◆ **AIM OF THE EXERCISE**:
Please write out the data that follows, word for word.
^^^^
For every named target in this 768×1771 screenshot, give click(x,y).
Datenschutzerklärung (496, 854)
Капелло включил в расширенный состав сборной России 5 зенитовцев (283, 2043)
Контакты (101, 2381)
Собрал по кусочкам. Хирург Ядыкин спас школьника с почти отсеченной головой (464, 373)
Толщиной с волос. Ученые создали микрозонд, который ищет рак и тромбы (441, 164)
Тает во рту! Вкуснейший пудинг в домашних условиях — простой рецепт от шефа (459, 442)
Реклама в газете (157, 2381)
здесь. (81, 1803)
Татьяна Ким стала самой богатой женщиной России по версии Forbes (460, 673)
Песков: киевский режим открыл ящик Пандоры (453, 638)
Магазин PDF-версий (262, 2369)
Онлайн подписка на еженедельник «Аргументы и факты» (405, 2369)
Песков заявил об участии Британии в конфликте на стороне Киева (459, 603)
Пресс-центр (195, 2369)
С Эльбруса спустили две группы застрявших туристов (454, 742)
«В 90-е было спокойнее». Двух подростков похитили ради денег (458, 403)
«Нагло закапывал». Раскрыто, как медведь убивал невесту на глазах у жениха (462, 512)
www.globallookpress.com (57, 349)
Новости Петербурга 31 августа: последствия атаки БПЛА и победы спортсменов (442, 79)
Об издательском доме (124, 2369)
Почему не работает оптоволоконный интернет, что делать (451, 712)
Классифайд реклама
^^^^
◆ **RESPONSE AREA**:
For every named target in this 768×1771 screenshot, give click(x,y).
Datenschutzerklärung (496, 854)
Капелло включил в расширенный состав сборной России 5 зенитовцев (283, 2043)
Контакты (101, 2381)
Собрал по кусочкам. Хирург Ядыкин спас школьника с почти отсеченной головой (464, 373)
Толщиной с волос. Ученые создали микрозонд, который ищет рак и тромбы (441, 164)
Тает во рту! Вкуснейший пудинг в домашних условиях — простой рецепт от шефа (459, 442)
Реклама в газете (157, 2381)
здесь. (81, 1803)
Татьяна Ким стала самой богатой женщиной России по версии Forbes (460, 673)
Песков: киевский режим открыл ящик Пандоры (453, 638)
Магазин PDF-версий (262, 2369)
Онлайн подписка на еженедельник «Аргументы и факты» (405, 2369)
Песков заявил об участии Британии в конфликте на стороне Киева (459, 603)
Пресс-центр (195, 2369)
С Эльбруса спустили две группы застрявших туристов (454, 742)
«В 90-е было спокойнее». Двух подростков похитили ради денег (458, 403)
«Нагло закапывал». Раскрыто, как медведь убивал невесту на глазах у жениха (462, 512)
www.globallookpress.com (57, 349)
Новости Петербурга 31 августа: последствия атаки БПЛА и победы спортсменов (442, 79)
Об издательском доме (124, 2369)
Почему не работает оптоволоконный интернет, что делать (451, 712)
Классифайд реклама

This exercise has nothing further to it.